O programa também estimula parcerias entre governo federal, estados e municípios, com apoio às colônias de pescadores e ações conjuntas de prevenção, capacitação e resposta. Com isso, a política pública pretende fortalecer a segurança da atividade pesqueira, ampliando a cultura de segurança e a resiliência das comunidades costeiras.
Por que a Marinha coordenará as operações
Ao defender a centralização na Marinha, o relator Moses Rodrigues argumentou que a mudança evita sobreposições e falhas de coordenação. Segundo ele, criar uma estrutura paralela em outro ministério poderia gerar confusão e reduzir a eficácia das operações. O deputado afirmou, em citação literal do parecer, que “A Marinha já possui um Sistema Nacional de Busca e Salvamento consolidado, não sendo conveniente instituir um segundo sistema com objetivo semelhante sob competência de outro órgão”.
Na prática, a coordenação única tende a simplificar protocolos, reduzir redundâncias e aproveitar a capilaridade dos Centros de Coordenação de Salvamento já existentes. O texto aprovado estabelece ainda que a Marinha atuará em cooperação com a Defesa Civil, o Corpo de Bombeiros e os ministérios da Pesca, da Ciência e das Comunicações, assegurando integração operacional e compartilhamento de informações essenciais para o resgate de pescadores em alto-mar.
De acordo com a deputada Fernanda Pessoa, do PSD-CE, autora do projeto, a pesca em alto-mar é uma atividade de alto risco que carece de mecanismos integrados para garantir socorro rápido. A proposta busca justamente preencher essa lacuna, conectando tecnologia, protocolos de resposta e cooperação federativa.
Próximas etapas na Câmara e impactos para a pesca
Após o aval na Comissão de Integração Nacional e Desenvolvimento Regional, a matéria seguirá sua tramitação em caráter conclusivo nas comissões de Relações Exteriores e de Defesa Nacional, de Agricultura, Pecuária, Abastecimento e Desenvolvimento Rural, de Finanças e Tributação e de Constituição e Justiça e de Cidadania. Para se tornar lei, o texto ainda precisa ser aprovado pela Câmara e pelo Senado, respeitando as etapas regimentais.
O programa prevê que o governo federal possa oferecer apoio técnico e financeiro a estados, municípios e colônias, para implementar ações de segurança e prevenção, desde que haja recursos disponíveis no orçamento. Essa previsão é considerada estratégica para ampliar o alcance do resgate de pescadores em alto-mar, sobretudo em regiões com menor infraestrutura.
Para as comunidades pesqueiras, a expectativa é de ganhos concretos em prevenção, comunicação e resposta. Com rastreadores por satélite, monitoramento contínuo e protocolos integrados, a tendência é reduzir o tempo entre o alerta e a localização das embarcações, elemento decisivo para salvar vidas. Ao consolidar a coordenação na Marinha e promover cooperação com órgãos civis e científicos, o ProSalva Mar Brasil se posiciona como uma política de segurança marítima estruturante, com potencial de transformar o resgate de pescadores em alto-mar em todo o litoral brasileiro.

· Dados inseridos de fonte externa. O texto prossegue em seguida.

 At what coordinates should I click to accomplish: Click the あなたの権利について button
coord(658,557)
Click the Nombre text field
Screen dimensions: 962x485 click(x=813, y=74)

A aprovação do PL 3680/25 é um passo relevante para modernizar as operações de busca e salvamento no país, conectando tecnologia, governança e financiamento responsável. A fase seguinte da tramitação dirá quando essas mudanças poderão chegar à ponta, onde pescadores e suas famílias mais precisam de respostas rápidas, coordenadas e eficazes.